What is certain is that marriages between nobles and aristocracy across the whole of Europe centuries ago helped to bring the culinary flavors of Italy, France, Turkey and Germany to the tables of Eastern Europe. But while the cuisines of Poland, Czech Republic, Hungary and Romania have been blended into many other culinary traditions, each has managed to maintain their own separate identity.

Eastern European-style food served at Bloc Photos: Cai Xianmin/GT
Eastern European-style food served at Bloc Photos: Cai Xianmin/GT

Rich and hearty

Eastern European food is characterized by home-style cooking and traditional recipes passed down from generation to generation. It is rich and hearty, in large part to the region's long, cold winters.

Hungary, for example, is famous for goulash which is its national dish and a symbol of the country. Goulash is a soup, or stew, of meat, noodles and vegetables and potatoes, seasoned with paprika and other spices. Although it originated in Hungary, it is also very popular in Poland, Germany, and Czech Republic, and it can be served in a variety of ways.
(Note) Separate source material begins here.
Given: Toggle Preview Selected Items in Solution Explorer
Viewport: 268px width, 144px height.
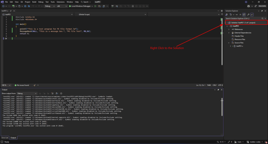Looking at the screenshot, I should tap(252, 15).
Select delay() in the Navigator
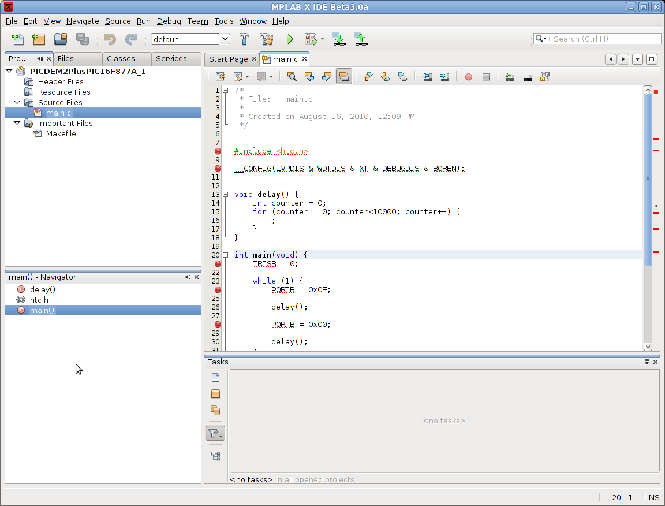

The most well-known Russian dish is probably borsch, although it is actually of Ukrainian origin. Today it is a staple soup in many Eastern and Central European countries. Made with beetroot as the main ingredient, borsch is usually eaten as an appetizer with rye bread, and can be served hot or cold. In Poland, borsch is always the first course at Christmas Eve dinner, served with ravioli-type dumplings called uszka, which literally means "little ears" and which have a mushroom and sauerkraut filling.

Other Russian favorites include pirozki, small buns stuffed with fillings such as meat, mushrooms and white cheese, and blini, thin pancakes often served during religious festivals that can be topped with butter, sour cream, fruit or caviar.

Pierogi, the Polish national dish, is similar to Chinese jiaozi. They are small dumplings, traditionally stuffed with mashed potatoes, sauerkraut, meat, cheese, or fruits. They are first boiled and then baked or fried, and served with fried onions and sour cream. Traditionally, pierogi was considered to be "peasant" food but eventually it found popularity throughout all of the country's social classes. Although pierogi is an important part of Polish culture and cuisine today, it has also become very popular in other Eastern European countries.

Eastern European-style food served at Bloc Photos: Cai Xianmin/GT
Eastern European-style food served at Bloc Photos: Cai Xianmin/GT

Czech this out

Czech cuisine includes a lot of meat dishes, with pork being the most common. Knedlíky, a steamed and sliced bread-like side dish, is served with almost every dish. Smažený sýr, a contemporary Czech dish, is a fried, thick slice of cheese coated in bread crumbs and served with French fries and tartar sauce.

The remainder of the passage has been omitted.